# start of Supplied material

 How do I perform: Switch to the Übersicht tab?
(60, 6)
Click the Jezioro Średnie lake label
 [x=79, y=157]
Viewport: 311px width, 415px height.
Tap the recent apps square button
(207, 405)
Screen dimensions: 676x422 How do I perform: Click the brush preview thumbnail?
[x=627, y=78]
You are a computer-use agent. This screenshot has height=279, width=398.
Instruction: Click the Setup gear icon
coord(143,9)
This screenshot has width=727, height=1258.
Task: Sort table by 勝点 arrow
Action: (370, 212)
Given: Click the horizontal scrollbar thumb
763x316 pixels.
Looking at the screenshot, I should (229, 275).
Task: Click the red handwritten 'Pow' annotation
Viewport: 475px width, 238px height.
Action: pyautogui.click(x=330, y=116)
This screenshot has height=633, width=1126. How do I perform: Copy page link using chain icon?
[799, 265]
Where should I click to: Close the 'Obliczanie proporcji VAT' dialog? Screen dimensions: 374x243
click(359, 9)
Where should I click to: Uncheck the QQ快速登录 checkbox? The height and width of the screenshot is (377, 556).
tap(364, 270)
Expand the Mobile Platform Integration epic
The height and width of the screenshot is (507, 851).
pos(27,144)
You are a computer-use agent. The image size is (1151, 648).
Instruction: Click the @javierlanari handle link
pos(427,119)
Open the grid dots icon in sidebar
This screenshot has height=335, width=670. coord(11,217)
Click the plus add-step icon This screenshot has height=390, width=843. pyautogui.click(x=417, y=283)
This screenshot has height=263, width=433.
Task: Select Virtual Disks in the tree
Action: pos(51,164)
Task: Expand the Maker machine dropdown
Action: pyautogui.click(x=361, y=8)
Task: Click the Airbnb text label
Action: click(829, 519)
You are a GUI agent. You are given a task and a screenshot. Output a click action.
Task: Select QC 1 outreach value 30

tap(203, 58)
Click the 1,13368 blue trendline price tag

# end of Supplied material

* **Work instructions**
Present each line of the records above as a Markdown table with two columns, Row and Line. Number the rows in order and leave out blank lines.

* **Right answer**
| Row | Line |
|---|---|
| 1 |  How do I perform: Switch to the Übersicht tab? |
| 2 | (60, 6) |
| 3 | Click the Jezioro Średnie lake label |
| 4 |  [x=79, y=157] |
| 5 | Viewport: 311px width, 415px height. |
| 6 | Tap the recent apps square button |
| 7 | (207, 405) |
| 8 | Screen dimensions: 676x422 How do I perform: Click the brush preview thumbnail? |
| 9 | [x=627, y=78] |
| 10 | You are a computer-use agent. This screenshot has height=279, width=398. |
| 11 | Instruction: Click the Setup gear icon |
| 12 | coord(143,9) |
| 13 | This screenshot has width=727, height=1258. |
| 14 | Task: Sort table by 勝点 arrow |
| 15 | Action: (370, 212) |
| 16 | Given: Click the horizontal scrollbar thumb |
| 17 | 763x316 pixels. |
| 18 | Looking at the screenshot, I should (229, 275). |
| 19 | Task: Click the red handwritten 'Pow' annotation |
| 20 | Viewport: 475px width, 238px height. |
| 21 | Action: pyautogui.click(x=330, y=116) |
| 22 | This screenshot has height=633, width=1126. How do I perform: Copy page link using chain icon? |
| 23 | [799, 265] |
| 24 | Where should I click to: Close the 'Obliczanie proporcji VAT' dialog? Screen dimensions: 374x243 |
| 25 | click(359, 9) |
| 26 | Where should I click to: Uncheck the QQ快速登录 checkbox? The height and width of the screenshot is (377, 556). |
| 27 | tap(364, 270) |
| 28 | Expand the Mobile Platform Integration epic |
| 29 | The height and width of the screenshot is (507, 851). |
| 30 | pos(27,144) |
| 31 | You are a computer-use agent. The image size is (1151, 648). |
| 32 | Instruction: Click the @javierlanari handle link |
| 33 | pos(427,119) |
| 34 | Open the grid dots icon in sidebar |
| 35 | This screenshot has height=335, width=670. coord(11,217) |
| 36 | Click the plus add-step icon This screenshot has height=390, width=843. pyautogui.click(x=417, y=283) |
| 37 | This screenshot has height=263, width=433. |
| 38 | Task: Select Virtual Disks in the tree |
| 39 | Action: pos(51,164) |
| 40 | Task: Expand the Maker machine dropdown |
| 41 | Action: pyautogui.click(x=361, y=8) |
| 42 | Task: Click the Airbnb text label |
| 43 | Action: click(829, 519) |
| 44 | You are a GUI agent. You are given a task and a screenshot. Output a click action. |
| 45 | Task: Select QC 1 outreach value 30 |
| 46 | tap(203, 58) |
| 47 | Click the 1,13368 blue trendline price tag |